**Extracted records:**

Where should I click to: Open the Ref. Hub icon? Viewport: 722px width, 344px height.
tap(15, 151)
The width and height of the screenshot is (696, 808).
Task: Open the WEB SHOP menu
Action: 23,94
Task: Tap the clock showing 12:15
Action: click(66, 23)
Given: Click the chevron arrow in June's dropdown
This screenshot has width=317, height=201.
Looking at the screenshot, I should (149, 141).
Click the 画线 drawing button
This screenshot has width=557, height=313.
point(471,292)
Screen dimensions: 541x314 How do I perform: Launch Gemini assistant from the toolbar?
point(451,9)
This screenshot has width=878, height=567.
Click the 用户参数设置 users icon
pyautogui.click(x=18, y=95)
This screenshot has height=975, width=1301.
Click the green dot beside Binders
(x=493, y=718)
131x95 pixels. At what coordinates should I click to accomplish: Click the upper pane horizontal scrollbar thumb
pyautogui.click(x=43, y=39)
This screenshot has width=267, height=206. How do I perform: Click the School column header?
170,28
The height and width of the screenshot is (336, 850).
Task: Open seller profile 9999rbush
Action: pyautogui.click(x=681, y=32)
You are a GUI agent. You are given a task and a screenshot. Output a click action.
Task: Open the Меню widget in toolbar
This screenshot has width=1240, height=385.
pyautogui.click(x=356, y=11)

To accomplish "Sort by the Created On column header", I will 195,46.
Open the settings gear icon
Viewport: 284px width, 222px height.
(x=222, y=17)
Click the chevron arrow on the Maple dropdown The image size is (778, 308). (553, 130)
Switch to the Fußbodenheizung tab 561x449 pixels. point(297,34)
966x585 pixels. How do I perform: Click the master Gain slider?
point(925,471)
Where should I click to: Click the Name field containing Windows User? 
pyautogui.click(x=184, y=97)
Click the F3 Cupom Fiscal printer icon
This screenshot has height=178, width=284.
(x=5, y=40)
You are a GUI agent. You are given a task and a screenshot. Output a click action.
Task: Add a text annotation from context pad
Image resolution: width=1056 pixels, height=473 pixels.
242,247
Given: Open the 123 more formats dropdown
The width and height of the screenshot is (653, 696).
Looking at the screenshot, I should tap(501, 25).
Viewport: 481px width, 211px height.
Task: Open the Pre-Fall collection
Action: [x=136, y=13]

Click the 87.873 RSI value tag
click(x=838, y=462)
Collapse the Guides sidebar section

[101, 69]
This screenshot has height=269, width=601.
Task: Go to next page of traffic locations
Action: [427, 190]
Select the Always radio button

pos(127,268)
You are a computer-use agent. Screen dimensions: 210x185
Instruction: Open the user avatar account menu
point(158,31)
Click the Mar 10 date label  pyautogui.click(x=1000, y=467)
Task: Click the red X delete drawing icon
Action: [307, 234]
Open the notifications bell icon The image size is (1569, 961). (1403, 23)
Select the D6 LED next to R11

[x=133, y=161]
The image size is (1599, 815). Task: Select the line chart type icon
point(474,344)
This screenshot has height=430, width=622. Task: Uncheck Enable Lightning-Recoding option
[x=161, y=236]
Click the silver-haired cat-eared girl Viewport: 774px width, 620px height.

**Task directions:**
Search the entries for the word "chevron" and gather every line where it appears.

**Written answer:**
Given: Click the chevron arrow in June's dropdown
Click the chevron arrow on the Maple dropdown The image size is (778, 308). (553, 130)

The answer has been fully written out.